On Sep 25, 2021, at 14:20 , Baldur Norddahl <baldur.norddahl@gmail.com> wrote:



On Sat, 25 Sept 2021 at 21:26, Owen DeLong via NANOG <nanog@nanog.org> wrote:
So the fact that:

        2001:db8:0:1::5
        2001:db8::1:0:0:0:5

Are two different ways of representing the same address isn’t
of any concern unless you’re making the mistake of trying to
string wise compare them in their text-representation format.
Both equate to the same uint128_t value.

If you adhere to RFC 5952 only the former is to be used (2001:db8:0:1::5). Also strict RFC 5952 on any output will make a string compare ok because there is only one way to print any address.

IIRC 5952 only specifies display, it does not control (and even if it purports to, depending users to comply is silly) user input.

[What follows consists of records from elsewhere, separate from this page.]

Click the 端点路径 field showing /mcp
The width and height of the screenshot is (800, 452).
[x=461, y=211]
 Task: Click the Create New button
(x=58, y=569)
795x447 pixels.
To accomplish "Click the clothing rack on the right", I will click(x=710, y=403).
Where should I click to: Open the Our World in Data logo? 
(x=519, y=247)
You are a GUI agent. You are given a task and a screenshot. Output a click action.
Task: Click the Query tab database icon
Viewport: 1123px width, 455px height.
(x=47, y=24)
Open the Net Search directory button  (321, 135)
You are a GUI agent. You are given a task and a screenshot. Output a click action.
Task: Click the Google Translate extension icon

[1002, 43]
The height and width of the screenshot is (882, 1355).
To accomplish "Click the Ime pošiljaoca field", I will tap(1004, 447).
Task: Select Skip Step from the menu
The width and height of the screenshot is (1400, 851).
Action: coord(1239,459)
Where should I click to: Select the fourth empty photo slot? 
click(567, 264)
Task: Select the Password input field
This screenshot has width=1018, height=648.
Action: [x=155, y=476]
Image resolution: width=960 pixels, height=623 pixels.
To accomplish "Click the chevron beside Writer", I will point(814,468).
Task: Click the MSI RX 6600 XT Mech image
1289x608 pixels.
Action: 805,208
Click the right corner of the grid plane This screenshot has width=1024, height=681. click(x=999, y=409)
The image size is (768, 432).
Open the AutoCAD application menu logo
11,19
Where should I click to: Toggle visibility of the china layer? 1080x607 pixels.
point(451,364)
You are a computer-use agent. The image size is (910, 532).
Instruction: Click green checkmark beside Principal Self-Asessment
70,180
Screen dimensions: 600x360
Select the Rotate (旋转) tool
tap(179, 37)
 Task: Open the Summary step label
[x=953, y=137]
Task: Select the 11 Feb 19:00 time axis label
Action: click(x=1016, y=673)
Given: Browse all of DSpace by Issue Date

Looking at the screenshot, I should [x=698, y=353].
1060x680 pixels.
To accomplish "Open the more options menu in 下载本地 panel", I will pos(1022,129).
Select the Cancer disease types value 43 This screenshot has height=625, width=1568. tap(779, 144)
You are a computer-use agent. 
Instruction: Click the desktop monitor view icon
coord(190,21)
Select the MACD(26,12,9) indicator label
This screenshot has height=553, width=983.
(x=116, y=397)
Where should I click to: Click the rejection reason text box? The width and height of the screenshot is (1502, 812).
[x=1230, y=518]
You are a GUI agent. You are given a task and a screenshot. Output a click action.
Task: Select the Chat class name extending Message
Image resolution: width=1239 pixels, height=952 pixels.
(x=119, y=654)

We should remember there are also multiple ways to print IPv4 addresses. You can zero extend the addresses and on some ancient systems you could also use the integer value. 

Truth.

You can even encounter IPv4 printed as IPv6 which is not too uncommon. Many programs internally are IPv6 only and IPv4 is therefore mapped to IPv6. It appears some people are forgetting this fact when proposing to drop IPv6.

Fair point.

I think that ::ffff:1.2.3.4 is fine and I doubt it confuses anyone in IPv4 land much.